As a community, I agree it’s important to have a continuous discussion on how to best shape research effort and public advocacy to maximally reduce X-risk. But this post feels off the mark to me. Consider your bullet list of sources of risk not alleviated by AI control. You proffer that your list makes up a much larger portion of the probability space than misalignment or deception. This is the pivot point in your decision to not support investing research resources in AI control.
You list seven things. The first three aren’t addressable by any technical research or solution. Corporate leaders might be greedy, hubristic, and/or reckless. Or human organizations might not be nimble enough to effect development and deployment of the maximum safety we are technically capable of. No safety research portfolio addresses those risks. The other four are potential failures by us as a technical community that apply broadly. If too high a percentage of the people in our space are bad statisticians, can’t think distributionally, are lazy or prideful, or don’t understand causal reasoning well enough, that will doom all potential directions of AI safety research, not just AI control.
So in my estimation, if we grant that it is important to do AI safety research, we can ignore the entire list in the context of estimating the value of AI control versus other investment of research resources. You don’t argue against the proposition that controlling misalignment of early AGI is a plausible path to controlling ASI. You gesture at it to start but then don’t argue against the plausibility of the path of AI control of early AGI allowing collaboration to effect safe ASI through some variety of methods. You just list a bunch of—entirely plausible and I agree not unlikely—reasons why all attempts at preventing catastrophic risk might fail. I don’t understand why you single out AI control versus other technical AI safety sub-fields that are subject to all the same failure modes?
I don’t think your first paragraph applies to the first three bullets you listed.
Leaders don’t even bother to ask researchers to leverage the company’s current frontier model to help in what is hopefully the company-wide effort to reduce risk from the ASI model that’s coming? That’s a leadership problem, not a lack of technical understanding problem. I suppose if you imagine that a company could get to fine-grained mechanical understanding of everything their early AGI model does then they’d be more likely to ask because they think it will be easier/faster? But we all know we’re almost certainly not going to have that understanding. Not asking would just be a leadership problem.

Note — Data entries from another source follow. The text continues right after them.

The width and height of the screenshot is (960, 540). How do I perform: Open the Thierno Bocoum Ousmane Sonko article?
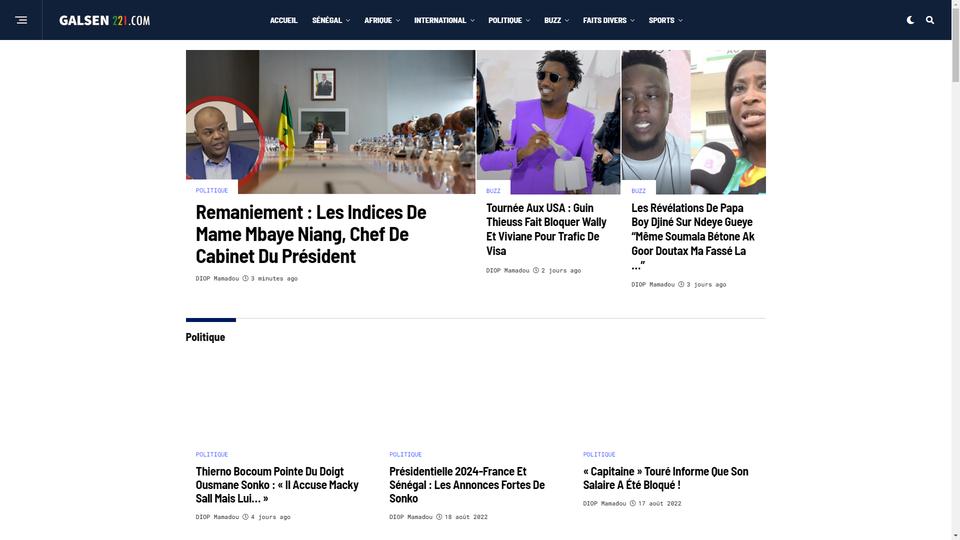coord(277,485)
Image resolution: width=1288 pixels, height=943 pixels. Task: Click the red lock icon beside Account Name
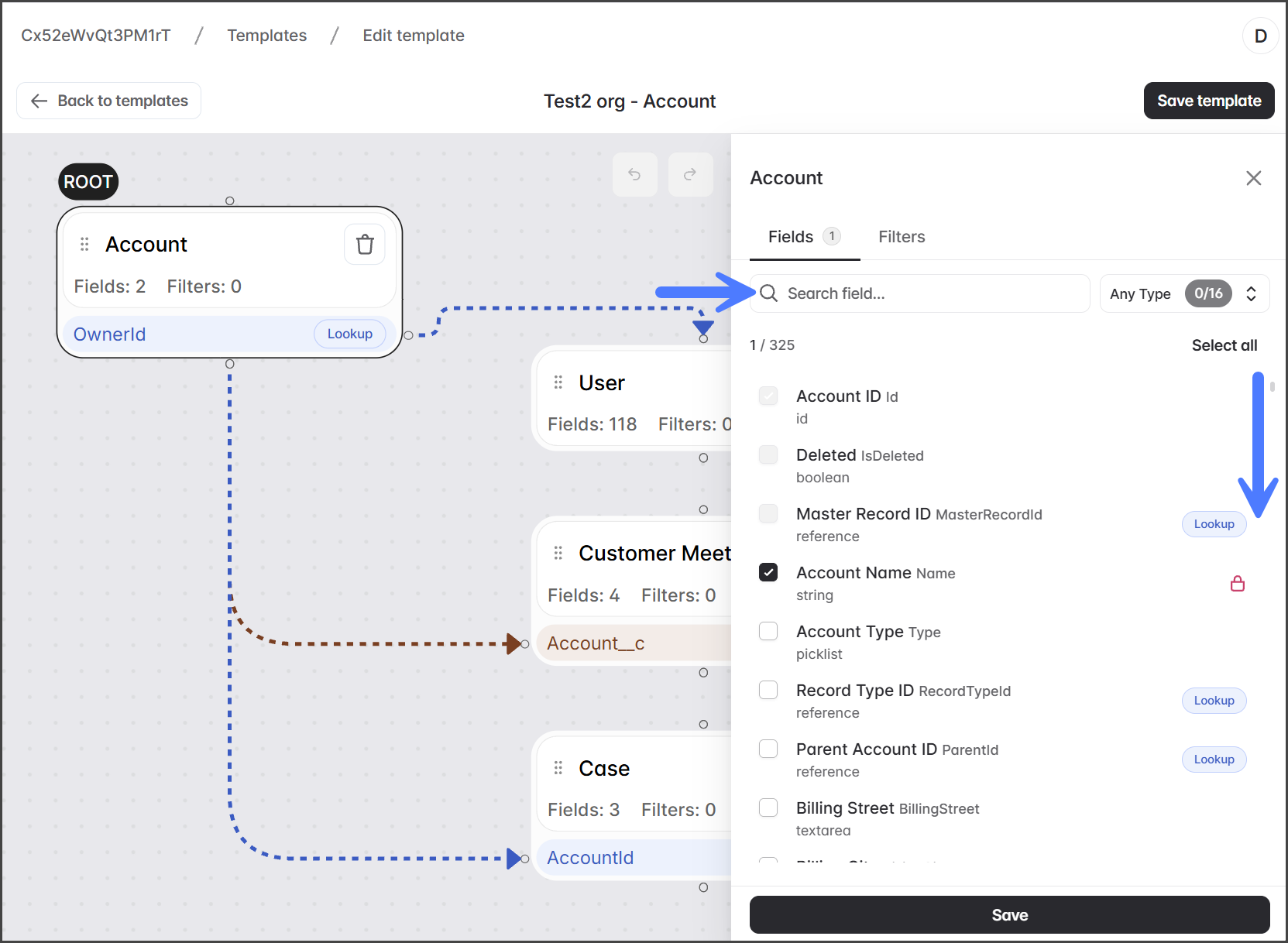click(1237, 584)
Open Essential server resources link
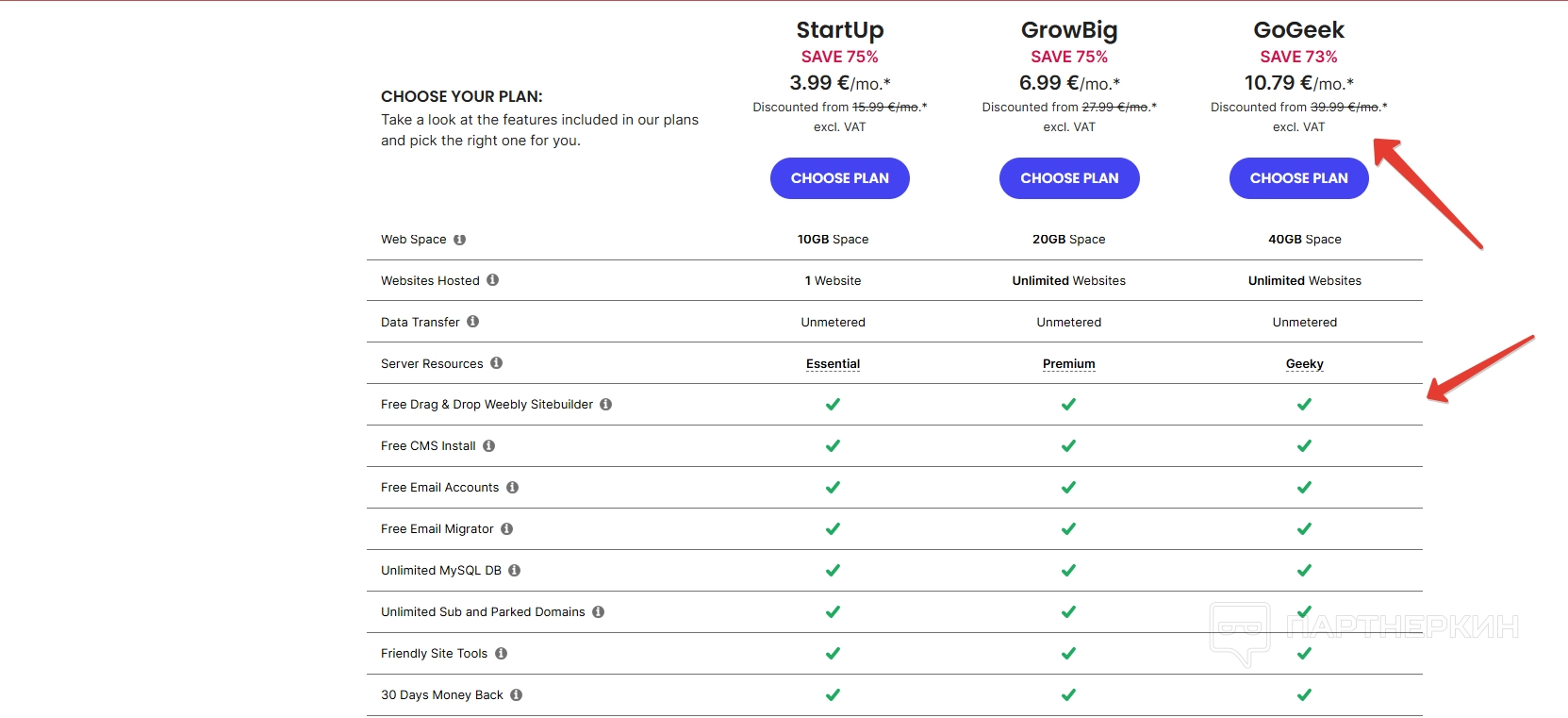The image size is (1568, 718). (x=833, y=364)
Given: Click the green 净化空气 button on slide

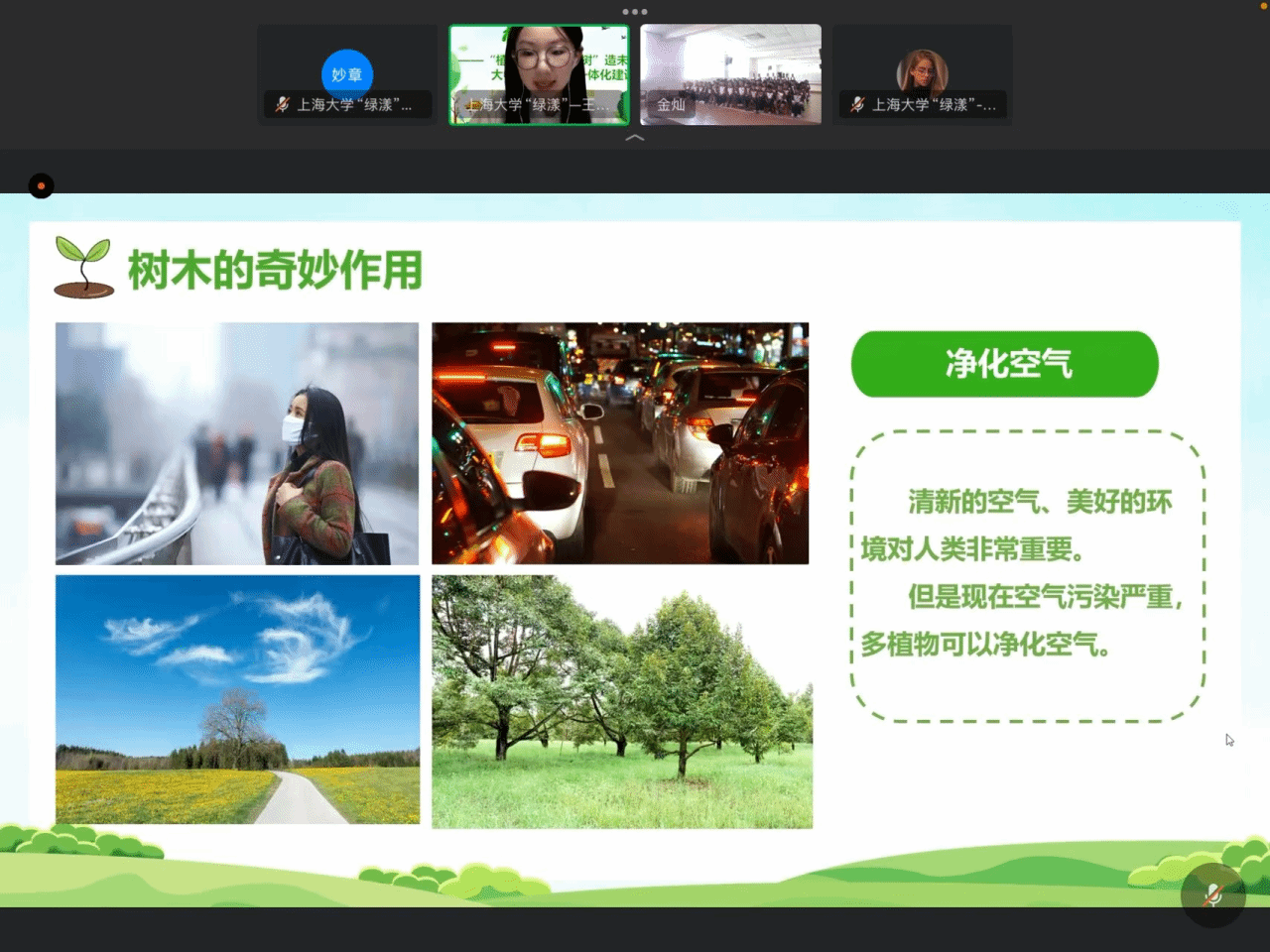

Leaders ask alignment team to safety-wash? Also a leadership problem.
Org can’t implement good alignment solutions their researchers devise? Again given that we all already know that we’re almost certainly not going to have comprehensive mechanical understanding of the early-AGI models, I don’t understand how shifts in the investment portfolio of technical AI safety research affects this? Still just seems a leadership problem unrelated to the percents next to each sub-field in the research investment portfolio.
Which leads me to your last paragraph. Why write a whole post against AI control in this context? Is your claim that there are sub-fields of technical AI safety research that are significantly less threatened by your 7 bullets that offer plausible minimization of catastrophic AI risk? That we shouldn’t bother with technical AI safety research at all? Something else?